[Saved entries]
------------------------------------

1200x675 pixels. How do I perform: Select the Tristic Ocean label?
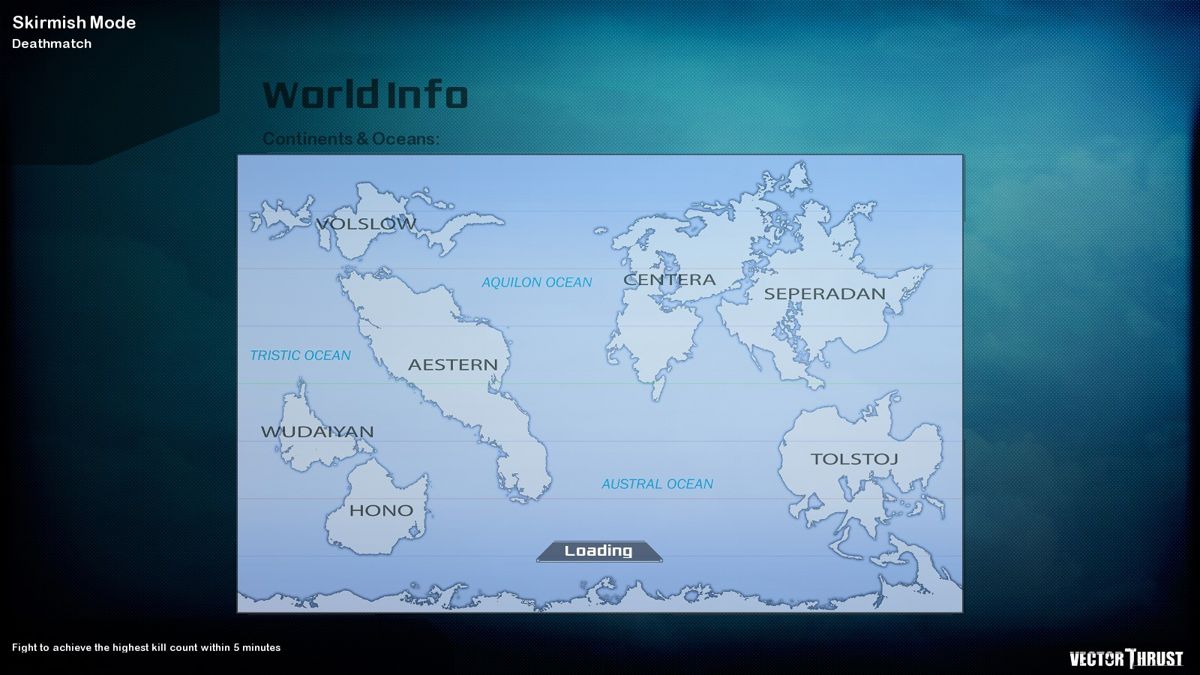[x=300, y=355]
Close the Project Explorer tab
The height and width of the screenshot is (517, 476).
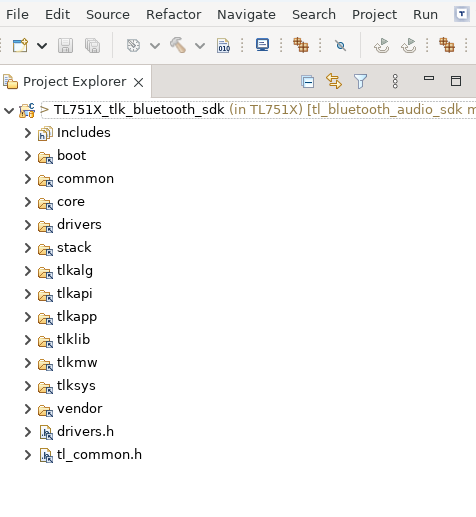pyautogui.click(x=138, y=82)
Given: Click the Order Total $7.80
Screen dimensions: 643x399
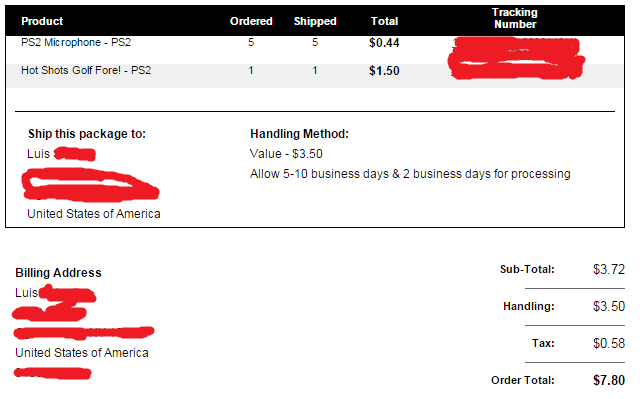Looking at the screenshot, I should tap(609, 380).
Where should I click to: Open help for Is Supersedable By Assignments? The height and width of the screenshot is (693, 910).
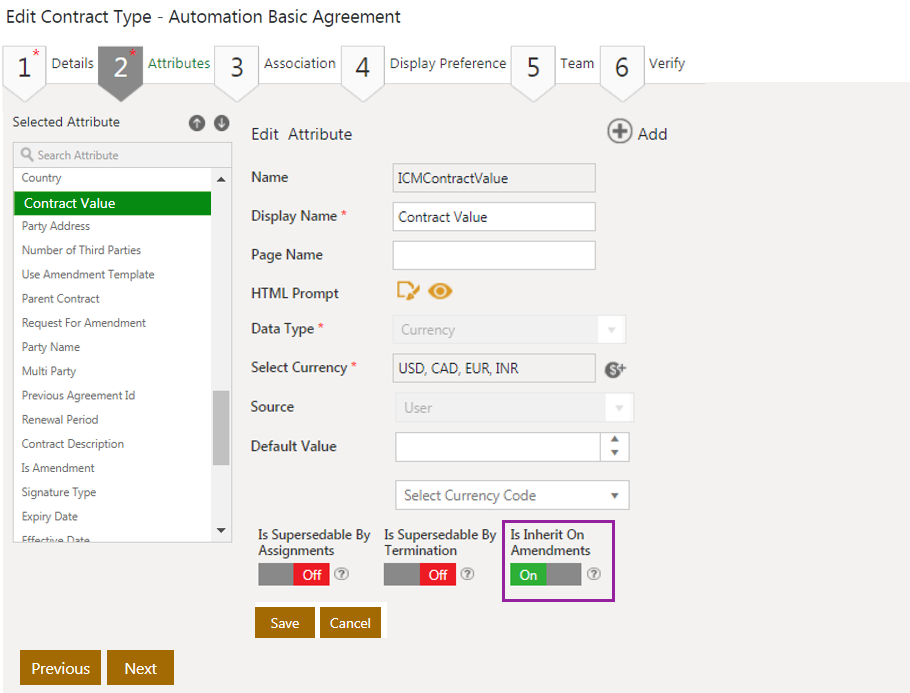click(x=341, y=574)
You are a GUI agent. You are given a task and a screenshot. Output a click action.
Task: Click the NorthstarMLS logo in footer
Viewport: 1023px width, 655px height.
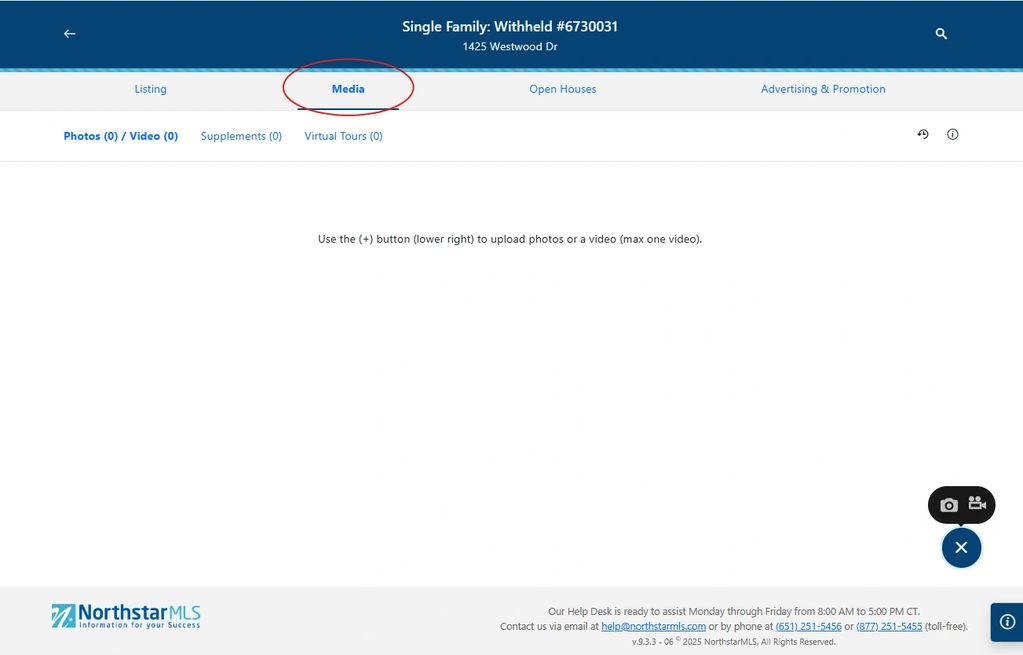pos(126,615)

------------------------------------

*REQUIRED WORK:* An exact restatement is expected of the lines from the line containing "Task: Click the NorthstarMLS logo in footer" to the end of the data above, pictures excluded.

*RESPONSE TO THIS TASK:*
Task: Click the NorthstarMLS logo in footer
Viewport: 1023px width, 655px height.
pos(126,615)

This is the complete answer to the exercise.